Seq2Fun employs two modes maximum exact match (MEM) and Greedy modes for translated search. For the MEM mode, all the peptide fragments are sorted by length, and searching starts from the longest one with a minimum required match length m with the reference sequences. This m mainly governs the trade-off between sensitivity and precision. It is designed for organisms with reference genomes in a database. However, for most non-model organisms, there are usually little to no reference resources available. Using the MEM model could cause rapid decline in sensitivity with the increasing evolutionary distances and results in a large number of unmapped reads. Therefore, the Greedy mode is introduced to cope with this challenge.

The Greedy mode first sorts peptide fragments based on the amino acid substitution model BLOSUM62 scores and searching is initiated from the fragment with highest score. It subsequently performs exact matching with a seed length of 7 and extends matching at the left end while allowing substitutions (by default 2) until it reaches the end of the query or the maximum number of mismatches is reached. If a fragment with the highest score has a hit and if it has the highest matching score than any other fragment, the search is terminated. The matching protein id is assigned to this query read if the matching score is above the threshold score.

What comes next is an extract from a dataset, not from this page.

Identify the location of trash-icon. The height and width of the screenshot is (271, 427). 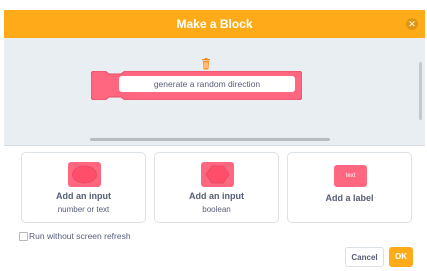
(206, 64).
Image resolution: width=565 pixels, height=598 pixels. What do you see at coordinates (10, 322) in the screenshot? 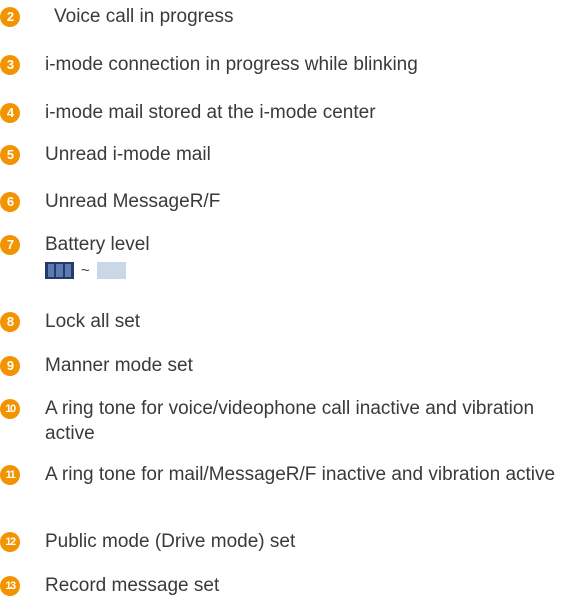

Only search the longest AA fragments. The translation generates dozens of AA fragments, but only one (highlighted in green) is the true AA fragment, which is also among the longest fragments. Therefore, Seq2Fun only picks up the longest fragments, although it could be more AA fragments with different BLOSUM62 scores, for homologies search in protein database.

3. Abundance table generation

First, cases where reads were mapped to multiple protein IDs are dealt with. Most often, these proteins are homologies from same or different organisms and share the same KO ID. If this is not the case, the KO with the highest frequency is used. After ensuring that each read is matched to a single KO, the final quantification is a simple summation of all read-KO matches. For better understanding gene composition of each sample, three additional tables hit pathways, hit species and reads KO tables are further generated based either on KO abundance or reads KO table. An additional html report is generated to report the summary of these tables in figure and table formats, plus a rarefaction curve with sequence depth against number of mapped KOs for each sample, which can be used to determine the minimum informative number of reads for each sample. Importantly, Seq2Fun provides an option to choose number of reads to process. A second html report is generated for reads quality check.